I thought about modifying the SQLite code myself. In the simplest scenario I could check some condition (like an abort event handle for instance) before every invocation of either ReadFile/WriteFile, and return an error code appropriately. And in order to allow the background processing the file should be opened in the overlapped mode (this enables asynchronous ReadFile/WriteFile).
Is there a chance that interruption of WriteFile may in some circumstances leave the database in the inconsistent state, even with the journal enabled? I guess not, since the whole idea of the journal file is to be prepared for any error of any kind. But I'd like to hear more opinions about this.
Also, did someone tried something similar?
Thanks in advance.
EDIT:
Thanks to ereOn. I wasn't aware of the existence of sqlite3_interrupt. This probably answers my question.
Now, for all of you who wonders how (and why) one expects to do some background processing during the I/O within the same thread.
Unfortunately not many people are familiar with so-called "Overlapped I/O".
http://en.wikipedia.org/wiki/Overlapped_I/O
Using it one issues an I/O operation asynchronously, and the calling thread is not blocked. Then one receives the I/O completion status using one of the completion mechanisms: waitable event, new routine queued into the APC, or the completion port.
Using this technique one doesn't have to create extra threads. Actually the only real legitimation for creating threads is when your bottleneck is the computation time (i.e. CPU load), and the machine has several CPUs (or cores).
And creating a thread just to let it be blocked by the OS most of the time - this doesn't make sense. This leads to the unjustified waste of the OS resources, complicates the program (need for synchronization and etc.).
Unfortunately not all the libraries/APIs allow asynchronous mode of operation, thus making creating extra threads the necessarily evil.
EDIT2:
I've already found the solution, thansk to ereOn.
For all those who nevertheless insist that it's not worth doing things "in background" while "waiting" for the I/O to complete using overlapped I/O. I disagree, and I think there's no point to argue about this. At least this is not related to the subject.

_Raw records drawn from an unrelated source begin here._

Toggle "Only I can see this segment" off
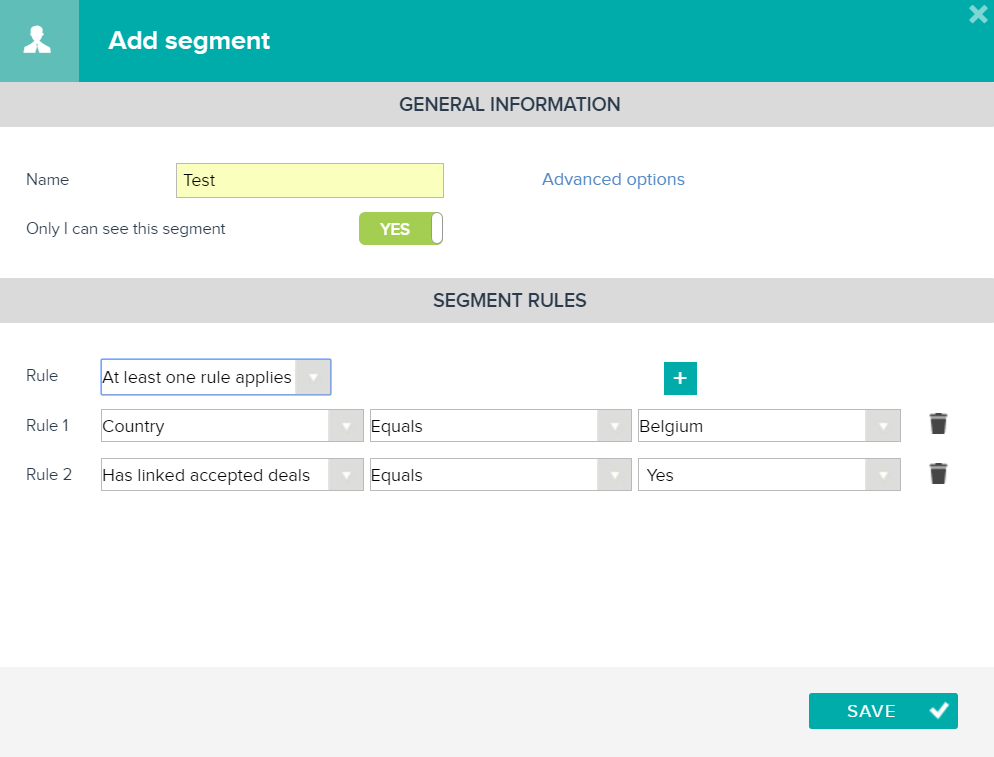Viewport: 994px width, 757px height. coord(400,228)

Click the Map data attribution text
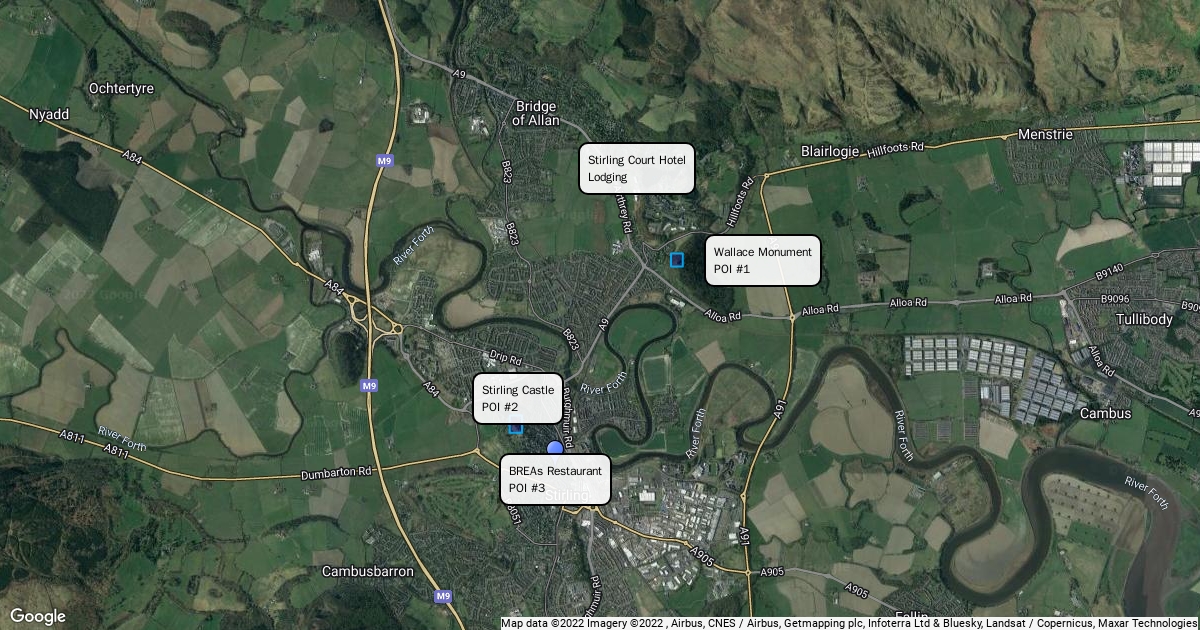[849, 623]

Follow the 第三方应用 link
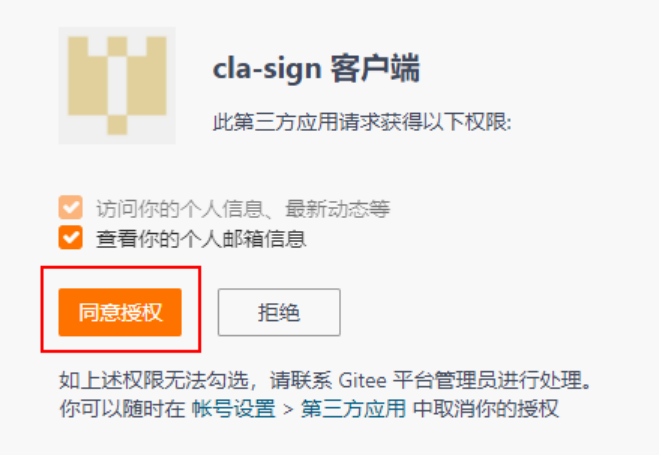(x=353, y=408)
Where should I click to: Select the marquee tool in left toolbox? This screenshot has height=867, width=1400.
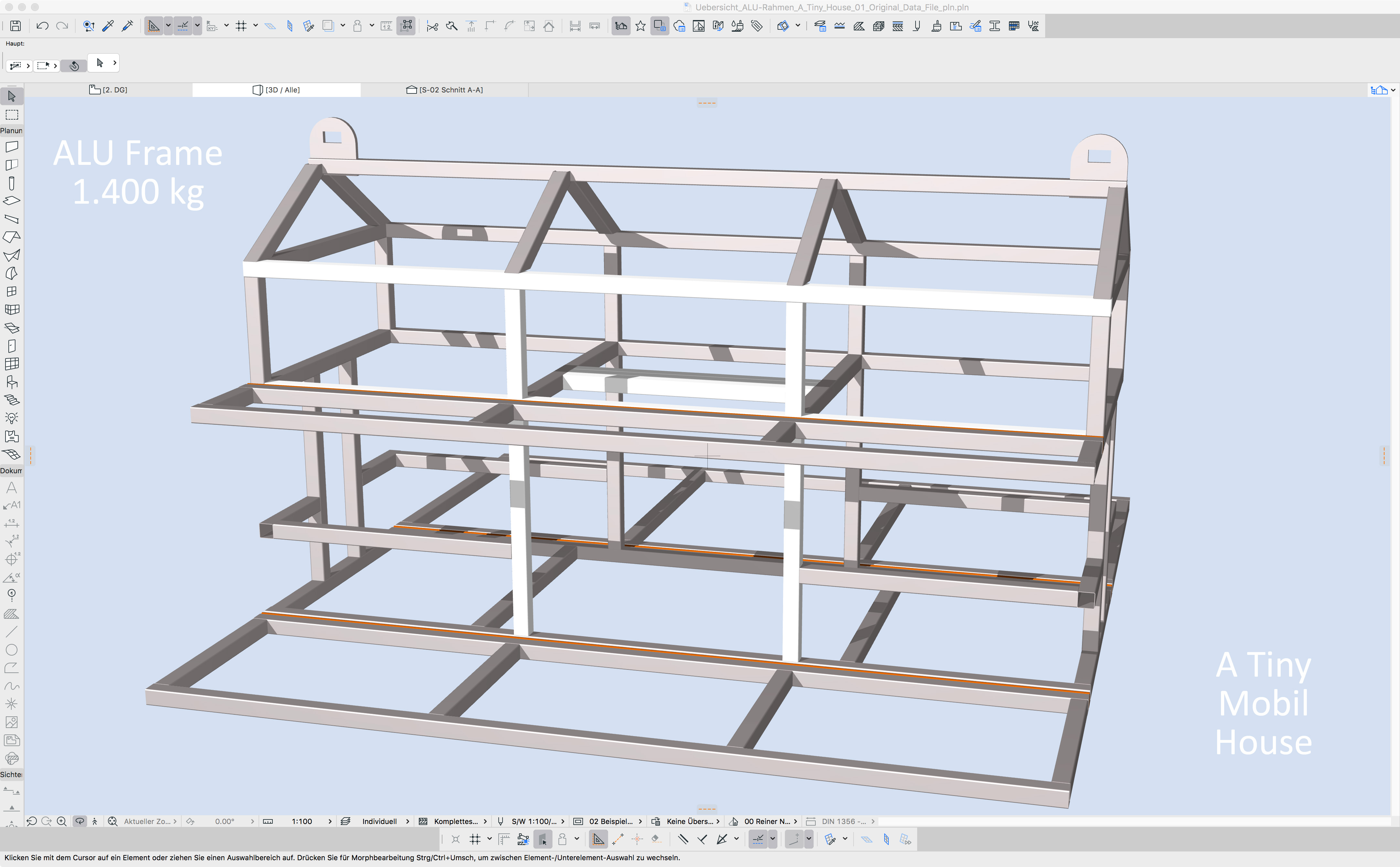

I'm a Windows programmer (as you may noticed), and I have a very extensive experience in all kinds of multitasking. Plus I'm also a driver writer, so that I also know how things work "behind the scenes".
I know that it's a "common practice" to create several threads to do several things "in parallel". But this doesn't mean that this is a good practice. Please allow me not to follow the "common practice".
I don't understand why you want the interruption to come from the same thread and I even don't understand how that would be possible: if the current thread is blocked, waiting for some IO, you can't execute any other code. (Yeah, that's what "blocked" means)
Perhaps if you give us more hints about why you want this, we might help further.
Usually, I use sqlite3_interrupt() to cancel calls. But this, obviously, involves that the call is made from another thread.
By default, SQLite is threadsafe. It sounds to me like the easiest thing to do would be to start the Sqlite command on a background thread, and let SQLite to the necessary locking to have that work.
From your perspective then, the sqlite call looks like an asynchronous bit of I/O, and you can continue normal processing on this thread, such as e.g. using a loop including interruptible sleep and a bit of occasional background processing (e.g. to update a liveness indicator). When the SQLite statement completes, the background thread should set a state variable to indicate this, wake the main thread (if necessary), and terminate.